LISTED ENTRIES START

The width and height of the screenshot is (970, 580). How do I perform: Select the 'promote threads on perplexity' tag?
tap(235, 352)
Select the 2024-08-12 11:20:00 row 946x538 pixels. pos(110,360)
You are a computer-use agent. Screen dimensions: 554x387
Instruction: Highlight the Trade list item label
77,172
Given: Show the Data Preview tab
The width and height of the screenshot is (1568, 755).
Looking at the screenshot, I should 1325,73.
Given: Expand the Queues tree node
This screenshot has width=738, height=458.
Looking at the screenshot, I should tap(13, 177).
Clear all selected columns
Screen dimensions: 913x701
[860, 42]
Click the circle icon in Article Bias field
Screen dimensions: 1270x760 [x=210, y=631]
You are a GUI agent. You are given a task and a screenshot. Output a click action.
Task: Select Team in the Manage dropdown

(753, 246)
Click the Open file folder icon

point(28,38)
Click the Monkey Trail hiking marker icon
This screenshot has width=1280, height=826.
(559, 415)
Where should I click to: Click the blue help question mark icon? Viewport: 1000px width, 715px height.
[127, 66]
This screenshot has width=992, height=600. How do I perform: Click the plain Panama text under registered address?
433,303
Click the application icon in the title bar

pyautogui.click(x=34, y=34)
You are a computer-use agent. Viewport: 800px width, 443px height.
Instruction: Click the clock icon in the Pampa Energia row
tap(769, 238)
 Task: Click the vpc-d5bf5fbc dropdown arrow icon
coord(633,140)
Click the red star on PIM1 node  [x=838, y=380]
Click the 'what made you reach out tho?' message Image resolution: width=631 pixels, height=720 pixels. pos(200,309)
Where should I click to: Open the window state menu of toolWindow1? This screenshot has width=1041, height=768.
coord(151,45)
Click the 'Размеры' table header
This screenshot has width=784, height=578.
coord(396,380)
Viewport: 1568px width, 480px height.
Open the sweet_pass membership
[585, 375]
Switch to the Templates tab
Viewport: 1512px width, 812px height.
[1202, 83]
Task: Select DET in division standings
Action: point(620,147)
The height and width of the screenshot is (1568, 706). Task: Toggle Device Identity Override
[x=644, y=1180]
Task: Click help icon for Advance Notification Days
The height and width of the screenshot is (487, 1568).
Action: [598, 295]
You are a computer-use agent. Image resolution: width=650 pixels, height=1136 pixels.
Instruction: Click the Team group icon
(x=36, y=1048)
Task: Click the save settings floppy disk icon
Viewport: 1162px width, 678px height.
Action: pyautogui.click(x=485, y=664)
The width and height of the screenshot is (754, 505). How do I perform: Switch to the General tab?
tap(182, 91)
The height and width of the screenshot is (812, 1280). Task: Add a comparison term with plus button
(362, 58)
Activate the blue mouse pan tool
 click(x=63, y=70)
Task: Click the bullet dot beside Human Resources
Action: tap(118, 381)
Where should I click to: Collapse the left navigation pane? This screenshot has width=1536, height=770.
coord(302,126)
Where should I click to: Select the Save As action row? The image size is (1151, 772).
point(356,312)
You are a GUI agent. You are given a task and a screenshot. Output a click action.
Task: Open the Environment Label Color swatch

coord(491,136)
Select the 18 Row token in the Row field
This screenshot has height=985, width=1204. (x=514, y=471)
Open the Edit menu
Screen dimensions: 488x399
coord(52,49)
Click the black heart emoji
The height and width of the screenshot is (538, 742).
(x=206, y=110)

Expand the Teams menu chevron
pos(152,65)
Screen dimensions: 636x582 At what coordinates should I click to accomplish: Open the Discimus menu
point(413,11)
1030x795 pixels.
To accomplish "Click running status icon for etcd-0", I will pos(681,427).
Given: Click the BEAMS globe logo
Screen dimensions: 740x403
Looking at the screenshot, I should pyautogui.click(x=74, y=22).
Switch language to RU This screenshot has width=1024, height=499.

LISTED ENTRIES END

Your answer should be each line of the data that contains the word "computer", copied as it stands.

You are a computer-use agent. Screen dimensions: 554x387
You are a computer-use agent. Viewport: 800px width, 443px height.
You are a computer-use agent. Image resolution: width=650 pixels, height=1136 pixels.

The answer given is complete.